Making the universe sing
This article was originally written and submitted as part of a Canada 150 Project, the Innovation Storybook, to crowdsource stories of Canadian innovation with partners across Canada. The content has since been migrated to Ingenium’s Channel, a digital hub featuring curated content related to science, technology and innovation.
Bryson Masse
Algonquin College Journalism Program
Have you ever thought about how scientists figure out with such detail what happens, even at the smallest of scales? No microscope has ever been able to resolve the interactions at the atomic level and scientists can’t even see the invisible lines of energy and magnetism. How did we reveal the structure and patterns of condensed materials like liquids, crystals and proteins?
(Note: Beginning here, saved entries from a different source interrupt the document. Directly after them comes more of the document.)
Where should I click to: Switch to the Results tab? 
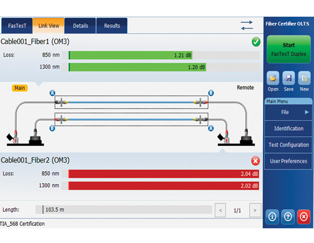[x=112, y=25]
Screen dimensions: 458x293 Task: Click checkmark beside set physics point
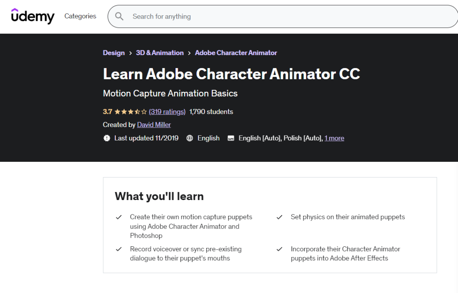(279, 217)
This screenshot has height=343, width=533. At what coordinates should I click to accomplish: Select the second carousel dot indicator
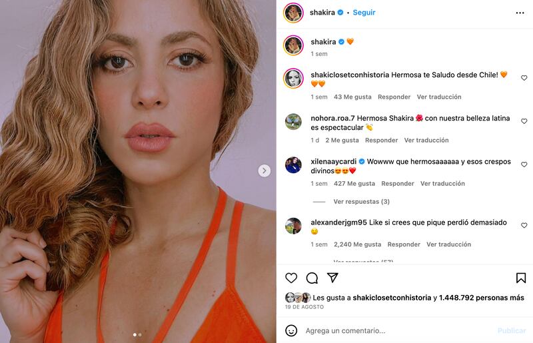pyautogui.click(x=140, y=334)
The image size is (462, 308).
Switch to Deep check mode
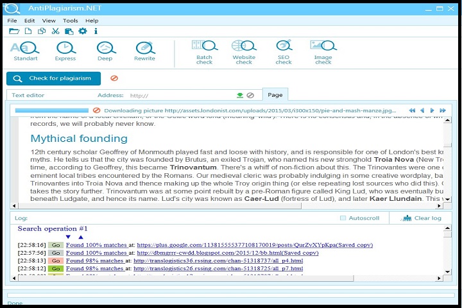click(105, 51)
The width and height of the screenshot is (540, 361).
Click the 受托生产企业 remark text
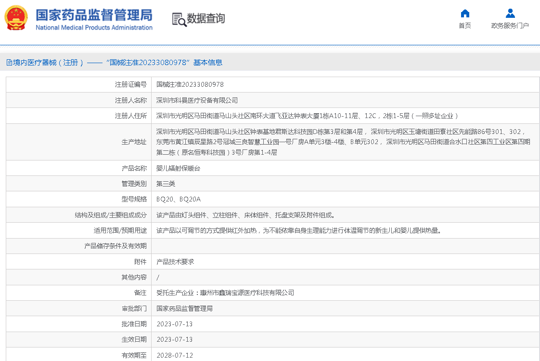point(225,293)
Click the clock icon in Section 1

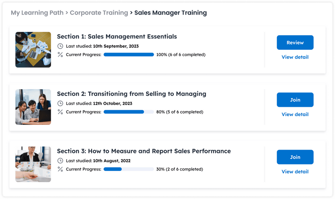coord(60,46)
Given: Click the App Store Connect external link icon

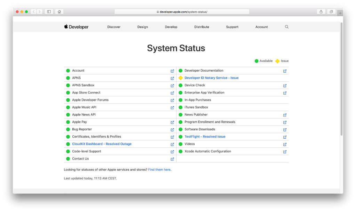Looking at the screenshot, I should (172, 93).
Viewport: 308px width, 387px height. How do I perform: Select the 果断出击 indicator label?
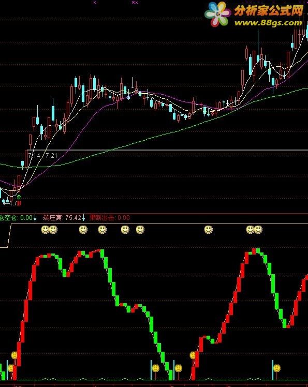click(x=102, y=218)
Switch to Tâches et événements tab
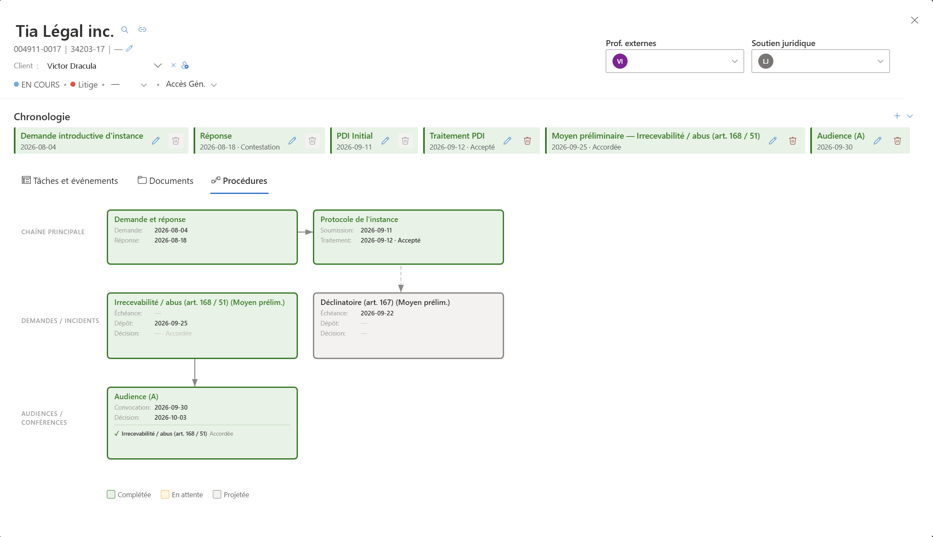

This was made possible with the help of Alberta native Bertram Neville Brockhouse, inventor of the triple axis spectrometer.
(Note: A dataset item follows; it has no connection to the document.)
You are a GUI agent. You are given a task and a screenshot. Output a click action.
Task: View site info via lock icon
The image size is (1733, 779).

The spectrometer uses a beam of charge-less neutrons shot through the material to be analyzed. When one of those neutrons affects an atomic nucleus it resonates and vibrates in a very specific way. Neutrons are perfect probes as they permeate deep into the materials. Much like a bow striking a violin string, the note produced can uncover details about the matter’s characteristics. Brockhouse credits his early interest in electronic technology to an older cousin. During the great depression, he repaired radio equipment in Chicago and continued this when he moved to Vancouver. World War II started he joined the Royal Canadian Navy, servicing sonar equipment and spending months at sea. Using his education bursary after being discharged, Brockhouse chose physics as his field of study and never looked back.
In 1961, the physicist knew Ontario’s Chalk River nuclear research reactor as home where he investigated neutron spectroscopy. Working in heyday of particle physics, Brockhouse pioneered neutron scattering and brought insight to how matter is arranged and moves at the most fundamental level. His invention of the triple axis spectrometer allowed for the progression of particle physics, and our understanding of the universe would be incomplete without them.
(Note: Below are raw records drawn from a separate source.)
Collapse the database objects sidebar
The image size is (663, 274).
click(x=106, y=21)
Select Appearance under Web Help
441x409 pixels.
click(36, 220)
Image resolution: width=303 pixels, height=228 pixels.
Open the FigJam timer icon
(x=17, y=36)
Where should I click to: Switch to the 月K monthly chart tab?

Brockhouse later took a post at McMaster University, choosing the quiet Hamilton area to raise his children rather than the hectic life in Montreal or Toronto. Brockhouse worked as a professor until his retirement. His research got its due with the 1994 Nobel Prize in Physics. With almost 50 years between the investigation and award, it’s generally considered one of the longest gaps in Nobel history.
Bertram Neville Brockhouse was inducted into the Canadian Science and Engineering Hall of Fame in 1998.